Peroxidase-catalyzed oxidation of eugenol: formation of a cytotoxic metabolite(s)

Abstract

The oxidation of eugenol (4-allyl-2-methoxyphenol) by horseradish peroxidase was studied. Following the initiation of the reaction with hydrogen peroxide, eugenol was oxidized via a one-electron pathway to a phenoxyl radical which subsequently formed a transient, yellow-colored intermediate which was identified as a quinone methide. The eugenol phenoxyl radical was detected using fast-flow electron spin resonance. The radicals and/or quinone methide further reacted to form an insoluble complex polymeric material.
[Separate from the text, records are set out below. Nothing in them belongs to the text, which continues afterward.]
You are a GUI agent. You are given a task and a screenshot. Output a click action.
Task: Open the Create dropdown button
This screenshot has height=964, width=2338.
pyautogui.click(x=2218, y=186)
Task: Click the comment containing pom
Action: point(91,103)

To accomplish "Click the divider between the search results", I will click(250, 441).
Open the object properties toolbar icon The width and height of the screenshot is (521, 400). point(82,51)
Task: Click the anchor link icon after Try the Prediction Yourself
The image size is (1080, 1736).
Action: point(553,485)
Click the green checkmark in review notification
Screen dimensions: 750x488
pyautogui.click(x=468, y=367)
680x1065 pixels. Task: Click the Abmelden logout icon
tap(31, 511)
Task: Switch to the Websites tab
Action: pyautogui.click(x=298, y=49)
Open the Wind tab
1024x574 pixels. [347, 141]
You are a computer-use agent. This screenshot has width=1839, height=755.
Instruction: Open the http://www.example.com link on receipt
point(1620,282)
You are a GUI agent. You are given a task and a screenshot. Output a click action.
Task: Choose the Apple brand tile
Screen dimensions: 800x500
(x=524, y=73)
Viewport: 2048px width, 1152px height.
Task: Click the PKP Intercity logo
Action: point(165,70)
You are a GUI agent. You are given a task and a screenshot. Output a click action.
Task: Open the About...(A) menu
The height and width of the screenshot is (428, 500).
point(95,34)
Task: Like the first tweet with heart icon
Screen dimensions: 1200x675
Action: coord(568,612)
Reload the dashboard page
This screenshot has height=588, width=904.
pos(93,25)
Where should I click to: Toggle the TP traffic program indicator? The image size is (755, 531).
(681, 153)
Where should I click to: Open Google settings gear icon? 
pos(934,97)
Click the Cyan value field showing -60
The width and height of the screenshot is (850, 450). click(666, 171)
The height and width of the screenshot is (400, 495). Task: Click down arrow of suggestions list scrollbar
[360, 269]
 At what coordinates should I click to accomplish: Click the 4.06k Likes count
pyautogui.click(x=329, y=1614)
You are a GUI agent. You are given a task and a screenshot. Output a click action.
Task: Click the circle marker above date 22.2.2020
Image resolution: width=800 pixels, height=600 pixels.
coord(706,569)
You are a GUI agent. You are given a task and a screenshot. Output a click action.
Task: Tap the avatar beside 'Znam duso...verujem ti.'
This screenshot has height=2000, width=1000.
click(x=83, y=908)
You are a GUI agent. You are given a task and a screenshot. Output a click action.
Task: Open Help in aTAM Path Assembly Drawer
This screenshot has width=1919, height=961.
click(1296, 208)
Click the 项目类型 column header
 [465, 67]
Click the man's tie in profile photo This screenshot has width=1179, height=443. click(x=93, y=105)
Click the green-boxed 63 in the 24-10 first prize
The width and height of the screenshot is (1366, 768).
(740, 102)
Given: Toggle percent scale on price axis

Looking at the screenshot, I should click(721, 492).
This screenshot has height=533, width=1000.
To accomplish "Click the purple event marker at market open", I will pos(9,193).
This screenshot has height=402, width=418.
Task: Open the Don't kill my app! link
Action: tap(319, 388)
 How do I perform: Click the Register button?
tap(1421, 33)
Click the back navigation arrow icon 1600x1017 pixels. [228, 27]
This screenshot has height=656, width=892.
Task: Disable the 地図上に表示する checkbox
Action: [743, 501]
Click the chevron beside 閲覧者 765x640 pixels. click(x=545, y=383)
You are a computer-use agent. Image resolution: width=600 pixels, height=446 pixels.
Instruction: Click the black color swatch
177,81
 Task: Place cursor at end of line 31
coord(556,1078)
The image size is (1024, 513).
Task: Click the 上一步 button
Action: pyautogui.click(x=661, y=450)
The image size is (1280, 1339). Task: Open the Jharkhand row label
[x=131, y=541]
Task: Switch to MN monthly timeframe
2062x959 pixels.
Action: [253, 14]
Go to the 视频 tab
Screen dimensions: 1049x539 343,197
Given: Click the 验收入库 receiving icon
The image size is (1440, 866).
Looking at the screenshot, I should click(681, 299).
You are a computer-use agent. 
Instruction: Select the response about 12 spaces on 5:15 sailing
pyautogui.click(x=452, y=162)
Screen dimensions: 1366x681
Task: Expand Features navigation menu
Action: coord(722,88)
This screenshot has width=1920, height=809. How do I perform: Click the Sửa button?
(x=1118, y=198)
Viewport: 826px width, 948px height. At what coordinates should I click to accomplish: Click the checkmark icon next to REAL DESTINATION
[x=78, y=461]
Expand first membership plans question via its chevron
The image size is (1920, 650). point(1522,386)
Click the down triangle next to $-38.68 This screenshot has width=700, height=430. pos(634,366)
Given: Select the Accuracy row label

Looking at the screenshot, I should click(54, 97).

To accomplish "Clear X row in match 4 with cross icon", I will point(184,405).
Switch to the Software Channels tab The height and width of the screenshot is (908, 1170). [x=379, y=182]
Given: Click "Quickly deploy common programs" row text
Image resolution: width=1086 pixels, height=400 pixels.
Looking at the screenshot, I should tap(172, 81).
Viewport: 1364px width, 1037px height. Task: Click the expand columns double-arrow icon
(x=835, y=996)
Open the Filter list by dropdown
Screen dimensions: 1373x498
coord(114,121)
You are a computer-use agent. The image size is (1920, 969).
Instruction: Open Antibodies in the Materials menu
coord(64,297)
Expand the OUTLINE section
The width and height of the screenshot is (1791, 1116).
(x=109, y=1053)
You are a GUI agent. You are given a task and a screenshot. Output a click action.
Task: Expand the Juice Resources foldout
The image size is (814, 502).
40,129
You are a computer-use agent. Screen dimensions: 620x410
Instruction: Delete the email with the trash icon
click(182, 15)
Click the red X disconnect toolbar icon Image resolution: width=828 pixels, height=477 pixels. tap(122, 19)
The stoichiometry of the disappearance of eugenol versus hydrogen peroxide was approximately 2:1. The addition of glutathione or ascorbate prevented the appearance of the quinone methide and also prevented the disappearance of the parent compound. In the presence of glutathione, a thiyl radical was detected, and increases in oxygen consumption and in the formation of oxidized glutathione were also observed. These results suggested that glutathione reacted with the eugenol phenoxyl radical and reduced it back to the parent compound. Glutathione also reacted directly with the quinone methide resulting in the formation of a eugenol-glutathione conjugate(s). Using 3H-labeled eugenol, extensive covalent binding to protein was observed. Finally, the oxidation products of eugenol/peroxidase were observed to be highly cytotoxic using isolated rat hepatocytes as target cells.